--- START ---
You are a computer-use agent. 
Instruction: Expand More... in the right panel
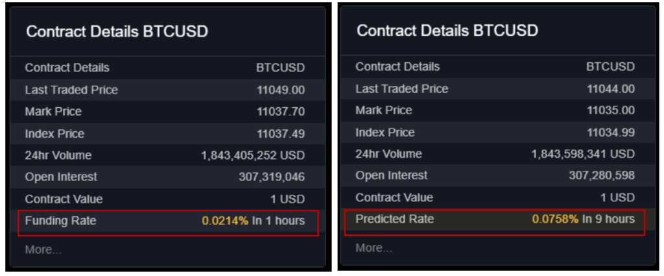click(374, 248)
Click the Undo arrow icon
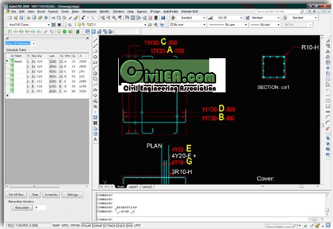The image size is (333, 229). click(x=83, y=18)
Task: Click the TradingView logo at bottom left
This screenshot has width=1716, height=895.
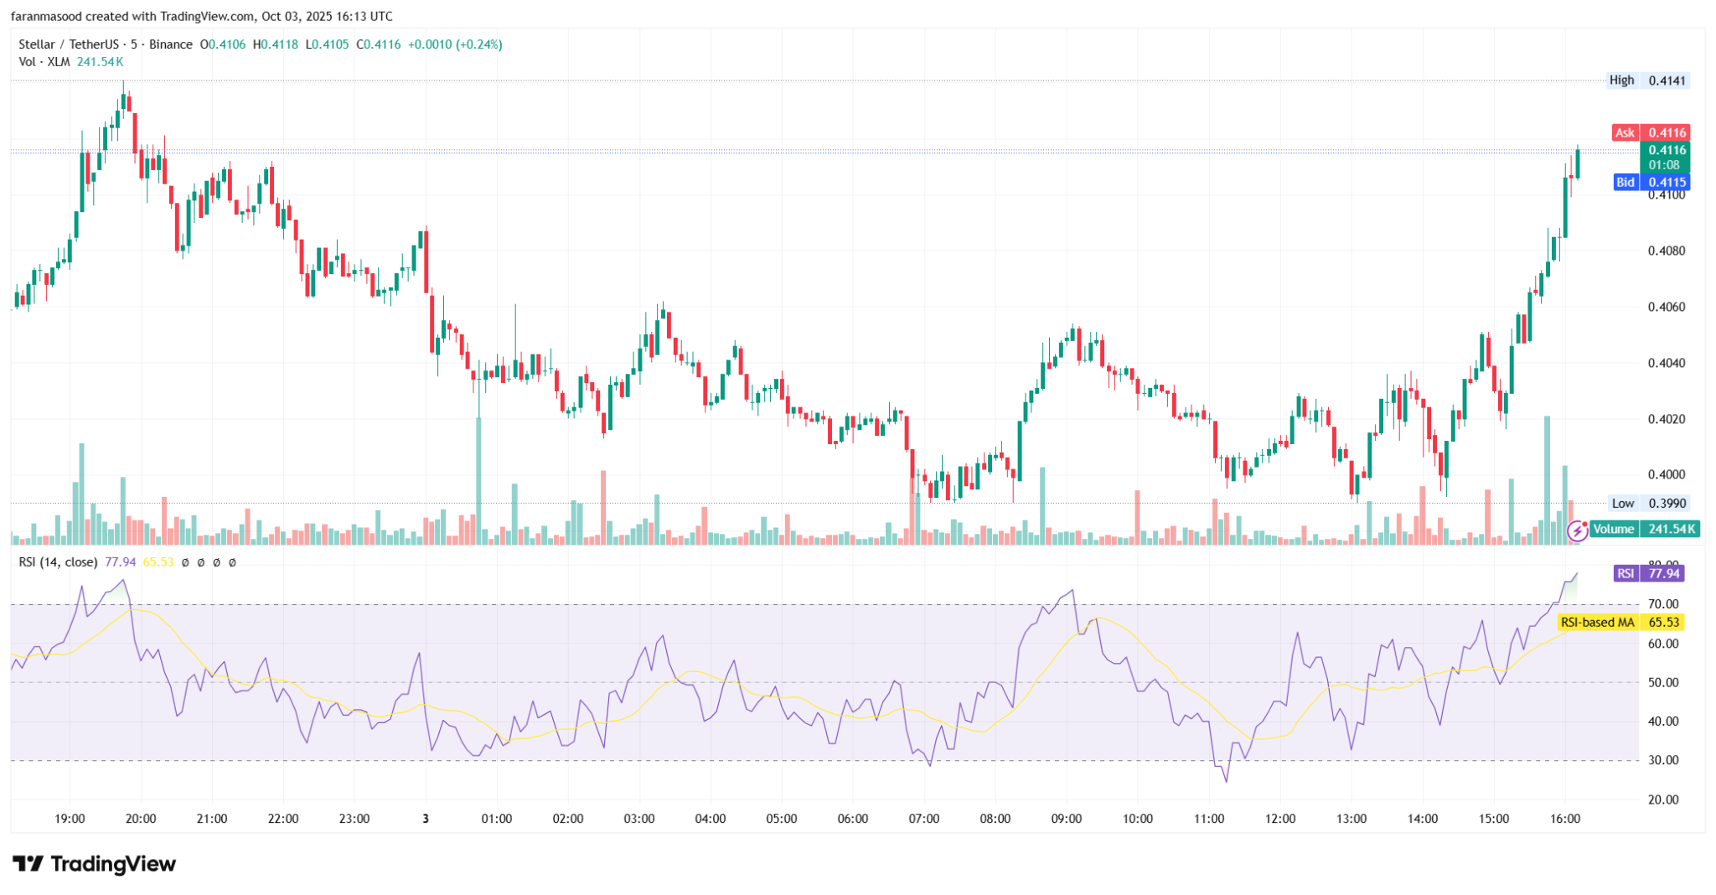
--- END ---
▶ [Assignment] Your output must consist only of the lines from the line with "Instruction: Expand More..." through the final line of the data, both included, reproduced exactly and free of pictures.

▶ [Completed exercise]
Instruction: Expand More... in the right panel
click(374, 248)
Click the Undo arrow icon
The image size is (333, 229). click(x=83, y=18)
Task: Click the TradingView logo at bottom left
This screenshot has width=1716, height=895.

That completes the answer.